Most directors expressed frustrations and challenges with cyber risk oversight even though the topic is frequently on meeting agendas. Part of the challenge is that director-level cyber experts are thin on the ground; most boards have only one individual serving as the “tech” or “cyber” person. A Spencer Stuart survey found that 41% of respondents said their board had at least one director with cyber expertise, with an additional 7% who are in the process of recruiting one.

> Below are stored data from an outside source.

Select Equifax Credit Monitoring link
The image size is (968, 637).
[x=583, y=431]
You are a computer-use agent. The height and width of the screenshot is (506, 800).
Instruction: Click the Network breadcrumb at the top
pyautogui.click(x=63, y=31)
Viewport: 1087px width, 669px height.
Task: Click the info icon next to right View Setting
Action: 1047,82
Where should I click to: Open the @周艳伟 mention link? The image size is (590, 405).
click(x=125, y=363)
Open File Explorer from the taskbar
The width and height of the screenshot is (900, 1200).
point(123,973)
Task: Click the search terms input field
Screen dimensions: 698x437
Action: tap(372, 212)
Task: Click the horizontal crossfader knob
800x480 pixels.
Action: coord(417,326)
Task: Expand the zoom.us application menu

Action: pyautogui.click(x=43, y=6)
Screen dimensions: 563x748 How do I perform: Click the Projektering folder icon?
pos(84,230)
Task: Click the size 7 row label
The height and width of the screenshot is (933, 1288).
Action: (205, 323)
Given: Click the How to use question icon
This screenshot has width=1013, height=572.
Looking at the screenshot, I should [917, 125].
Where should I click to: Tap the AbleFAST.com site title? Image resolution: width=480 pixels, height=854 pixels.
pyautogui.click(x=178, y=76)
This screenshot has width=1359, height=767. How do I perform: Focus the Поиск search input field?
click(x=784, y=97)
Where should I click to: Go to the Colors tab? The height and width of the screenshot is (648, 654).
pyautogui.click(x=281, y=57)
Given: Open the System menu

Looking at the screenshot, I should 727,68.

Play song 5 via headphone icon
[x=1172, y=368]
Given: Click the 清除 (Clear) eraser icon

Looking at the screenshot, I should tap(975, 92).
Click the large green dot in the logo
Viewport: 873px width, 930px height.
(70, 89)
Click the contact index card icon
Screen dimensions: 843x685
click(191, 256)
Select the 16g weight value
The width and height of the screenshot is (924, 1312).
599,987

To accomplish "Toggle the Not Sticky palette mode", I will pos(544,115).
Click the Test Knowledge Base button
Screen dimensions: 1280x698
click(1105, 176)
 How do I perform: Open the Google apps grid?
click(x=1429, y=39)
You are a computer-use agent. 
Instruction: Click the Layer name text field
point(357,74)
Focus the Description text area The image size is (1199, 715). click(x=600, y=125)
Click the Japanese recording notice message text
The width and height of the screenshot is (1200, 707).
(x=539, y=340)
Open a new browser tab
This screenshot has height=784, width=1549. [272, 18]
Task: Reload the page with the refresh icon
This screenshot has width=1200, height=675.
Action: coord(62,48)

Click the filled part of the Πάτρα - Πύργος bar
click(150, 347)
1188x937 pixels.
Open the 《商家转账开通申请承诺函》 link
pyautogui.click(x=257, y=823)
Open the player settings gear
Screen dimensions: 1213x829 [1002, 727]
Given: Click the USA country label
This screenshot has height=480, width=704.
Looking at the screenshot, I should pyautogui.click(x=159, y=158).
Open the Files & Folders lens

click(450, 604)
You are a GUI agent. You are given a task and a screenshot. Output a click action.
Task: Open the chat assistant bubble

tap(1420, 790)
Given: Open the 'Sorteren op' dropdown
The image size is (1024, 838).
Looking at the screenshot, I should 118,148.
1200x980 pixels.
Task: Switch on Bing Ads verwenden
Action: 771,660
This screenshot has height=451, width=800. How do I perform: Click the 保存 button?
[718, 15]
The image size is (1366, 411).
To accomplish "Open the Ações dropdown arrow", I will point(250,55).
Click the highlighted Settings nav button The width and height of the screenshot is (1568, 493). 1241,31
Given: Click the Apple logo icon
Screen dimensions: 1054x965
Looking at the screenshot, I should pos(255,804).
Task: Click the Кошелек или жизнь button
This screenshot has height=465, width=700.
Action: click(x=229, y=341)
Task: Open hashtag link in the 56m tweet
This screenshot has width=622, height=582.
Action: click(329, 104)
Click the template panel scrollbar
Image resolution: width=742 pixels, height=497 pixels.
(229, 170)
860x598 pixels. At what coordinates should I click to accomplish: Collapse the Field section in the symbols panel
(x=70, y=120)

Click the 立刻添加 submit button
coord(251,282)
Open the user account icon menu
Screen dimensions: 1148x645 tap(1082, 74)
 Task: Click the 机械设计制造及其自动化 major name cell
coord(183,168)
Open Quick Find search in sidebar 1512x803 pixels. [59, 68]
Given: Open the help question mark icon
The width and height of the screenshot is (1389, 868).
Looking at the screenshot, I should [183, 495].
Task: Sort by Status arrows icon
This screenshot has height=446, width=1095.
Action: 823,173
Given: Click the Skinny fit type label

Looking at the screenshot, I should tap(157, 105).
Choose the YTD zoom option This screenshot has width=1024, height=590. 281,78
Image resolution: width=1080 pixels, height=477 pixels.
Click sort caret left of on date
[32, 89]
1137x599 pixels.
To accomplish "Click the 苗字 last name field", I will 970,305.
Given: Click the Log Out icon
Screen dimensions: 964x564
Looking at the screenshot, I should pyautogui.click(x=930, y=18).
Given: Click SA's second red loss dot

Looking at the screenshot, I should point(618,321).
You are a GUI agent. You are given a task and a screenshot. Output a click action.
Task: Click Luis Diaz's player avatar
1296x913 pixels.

Boards would benefit from the addition of experienced individuals who can identify the connections between cybersecurity and overall company strategy.

A crucial additional challenge is obtaining clarity on the organization’s overall cyber risk management framework. (See Exhibit 1: Boards Need More Information on Cyber Investments.) Olga Botero, Director, Evertec, Inc., and Founding Partner, C&S Customers and Strategy, observed, “There are still many questions unanswered for boards, including:

  • How good is our security program?
  • How do we compare to peers?

There is a big lack of benchmarking on practices.” Anastassia Lauterbach, Director, Dun & Bradstreet, and member of Evolution Partners Advisory Board, summarized it well, “Boards need a set of KPIs for cybersecurity highlighting their company’s

  • unique business model,
  • legacy IT,
  • supplier and partner relationships,
  • and geographical scope.”

CR Ex 1

Nearly a quarter of boards are dissatisfied with the quality of management-provided information related to cybersecurity because of insufficient transparency, inability to benchmark and difficulty of interpretation.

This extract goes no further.